**What to work on:**
Report, in full, each line of the material below in which the string "green" occurs.

········

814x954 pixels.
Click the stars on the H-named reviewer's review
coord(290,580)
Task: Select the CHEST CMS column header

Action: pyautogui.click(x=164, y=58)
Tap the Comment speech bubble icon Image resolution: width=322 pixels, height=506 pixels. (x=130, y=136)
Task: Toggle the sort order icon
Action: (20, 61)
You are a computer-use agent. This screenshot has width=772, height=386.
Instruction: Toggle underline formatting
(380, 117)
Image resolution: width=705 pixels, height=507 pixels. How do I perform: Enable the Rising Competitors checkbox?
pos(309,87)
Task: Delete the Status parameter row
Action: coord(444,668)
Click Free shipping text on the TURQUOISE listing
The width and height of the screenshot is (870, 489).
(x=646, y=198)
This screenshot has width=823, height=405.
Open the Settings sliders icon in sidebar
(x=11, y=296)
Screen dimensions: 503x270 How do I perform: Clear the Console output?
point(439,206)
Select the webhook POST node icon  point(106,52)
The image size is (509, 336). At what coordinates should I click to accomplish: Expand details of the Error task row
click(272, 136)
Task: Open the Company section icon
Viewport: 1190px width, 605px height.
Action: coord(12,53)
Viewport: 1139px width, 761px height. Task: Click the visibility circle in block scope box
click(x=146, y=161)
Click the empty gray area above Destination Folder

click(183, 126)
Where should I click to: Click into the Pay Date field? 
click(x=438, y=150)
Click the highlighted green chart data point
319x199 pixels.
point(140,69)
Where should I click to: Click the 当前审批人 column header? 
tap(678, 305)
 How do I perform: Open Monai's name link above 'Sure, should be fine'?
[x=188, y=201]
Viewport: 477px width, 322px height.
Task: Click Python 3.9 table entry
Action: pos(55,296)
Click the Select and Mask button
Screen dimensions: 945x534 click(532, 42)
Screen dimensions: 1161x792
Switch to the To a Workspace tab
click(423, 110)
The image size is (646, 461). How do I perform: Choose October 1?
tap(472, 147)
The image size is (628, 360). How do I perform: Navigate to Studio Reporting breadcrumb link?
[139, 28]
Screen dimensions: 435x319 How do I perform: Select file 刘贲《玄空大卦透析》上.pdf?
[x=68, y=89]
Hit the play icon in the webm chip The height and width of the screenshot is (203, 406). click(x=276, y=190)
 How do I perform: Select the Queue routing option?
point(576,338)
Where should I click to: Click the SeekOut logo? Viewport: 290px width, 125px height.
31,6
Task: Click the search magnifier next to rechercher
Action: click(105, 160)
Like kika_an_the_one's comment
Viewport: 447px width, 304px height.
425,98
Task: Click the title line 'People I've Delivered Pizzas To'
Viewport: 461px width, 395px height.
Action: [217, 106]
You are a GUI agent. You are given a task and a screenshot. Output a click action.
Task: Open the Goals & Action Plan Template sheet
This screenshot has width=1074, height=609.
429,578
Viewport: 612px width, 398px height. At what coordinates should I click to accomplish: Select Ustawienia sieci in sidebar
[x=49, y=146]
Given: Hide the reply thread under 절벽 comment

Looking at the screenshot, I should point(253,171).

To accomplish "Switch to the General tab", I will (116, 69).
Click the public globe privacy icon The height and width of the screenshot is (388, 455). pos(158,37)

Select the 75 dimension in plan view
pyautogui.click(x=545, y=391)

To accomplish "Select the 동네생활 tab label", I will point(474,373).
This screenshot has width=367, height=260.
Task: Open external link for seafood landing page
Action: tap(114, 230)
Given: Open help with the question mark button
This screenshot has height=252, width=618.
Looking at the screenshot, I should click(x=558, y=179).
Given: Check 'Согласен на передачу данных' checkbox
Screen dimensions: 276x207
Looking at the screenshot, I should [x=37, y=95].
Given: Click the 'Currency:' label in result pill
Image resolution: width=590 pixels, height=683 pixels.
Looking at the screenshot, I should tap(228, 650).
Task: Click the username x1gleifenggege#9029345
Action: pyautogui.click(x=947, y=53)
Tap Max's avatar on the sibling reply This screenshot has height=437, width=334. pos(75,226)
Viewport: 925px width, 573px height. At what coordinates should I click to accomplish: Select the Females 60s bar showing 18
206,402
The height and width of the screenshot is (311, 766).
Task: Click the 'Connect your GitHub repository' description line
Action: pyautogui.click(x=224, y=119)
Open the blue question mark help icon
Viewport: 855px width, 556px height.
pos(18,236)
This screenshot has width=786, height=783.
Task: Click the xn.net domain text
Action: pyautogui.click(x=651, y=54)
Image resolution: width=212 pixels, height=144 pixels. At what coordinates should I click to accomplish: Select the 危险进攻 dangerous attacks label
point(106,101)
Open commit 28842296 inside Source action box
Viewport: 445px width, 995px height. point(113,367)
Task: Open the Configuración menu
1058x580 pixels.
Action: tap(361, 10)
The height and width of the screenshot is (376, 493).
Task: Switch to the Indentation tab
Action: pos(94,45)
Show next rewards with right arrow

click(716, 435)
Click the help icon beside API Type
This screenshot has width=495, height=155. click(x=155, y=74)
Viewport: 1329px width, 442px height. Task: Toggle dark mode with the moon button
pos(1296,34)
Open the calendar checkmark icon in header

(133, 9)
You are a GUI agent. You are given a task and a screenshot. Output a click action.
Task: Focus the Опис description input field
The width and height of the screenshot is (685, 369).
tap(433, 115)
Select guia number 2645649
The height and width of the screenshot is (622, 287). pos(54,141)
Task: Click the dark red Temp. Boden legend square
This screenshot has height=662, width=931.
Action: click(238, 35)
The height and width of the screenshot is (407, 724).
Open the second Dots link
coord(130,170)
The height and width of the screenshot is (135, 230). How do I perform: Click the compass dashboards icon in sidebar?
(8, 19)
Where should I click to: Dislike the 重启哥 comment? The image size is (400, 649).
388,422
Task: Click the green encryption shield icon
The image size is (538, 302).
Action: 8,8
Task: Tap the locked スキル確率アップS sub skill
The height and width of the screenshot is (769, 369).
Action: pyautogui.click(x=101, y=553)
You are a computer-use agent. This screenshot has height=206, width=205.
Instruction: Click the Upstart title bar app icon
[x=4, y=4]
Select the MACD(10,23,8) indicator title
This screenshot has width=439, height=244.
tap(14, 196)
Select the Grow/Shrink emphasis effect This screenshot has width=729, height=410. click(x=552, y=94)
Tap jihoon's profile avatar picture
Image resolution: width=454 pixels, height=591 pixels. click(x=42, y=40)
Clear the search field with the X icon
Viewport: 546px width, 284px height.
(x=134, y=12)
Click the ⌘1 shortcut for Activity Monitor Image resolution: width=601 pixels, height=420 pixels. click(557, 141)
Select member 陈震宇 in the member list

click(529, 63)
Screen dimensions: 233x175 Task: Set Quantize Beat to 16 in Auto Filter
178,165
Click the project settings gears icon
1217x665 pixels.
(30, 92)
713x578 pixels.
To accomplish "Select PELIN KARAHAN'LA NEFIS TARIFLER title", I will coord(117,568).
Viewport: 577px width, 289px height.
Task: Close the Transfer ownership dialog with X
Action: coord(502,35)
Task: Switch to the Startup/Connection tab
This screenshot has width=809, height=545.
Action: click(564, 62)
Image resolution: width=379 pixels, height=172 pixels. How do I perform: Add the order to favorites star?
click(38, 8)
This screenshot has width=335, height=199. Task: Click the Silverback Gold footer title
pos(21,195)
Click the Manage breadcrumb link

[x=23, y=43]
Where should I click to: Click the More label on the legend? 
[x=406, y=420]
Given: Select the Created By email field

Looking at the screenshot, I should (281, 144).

········

**Exercise result:**
Click the highlighted green chart data point
Task: Click the green encryption shield icon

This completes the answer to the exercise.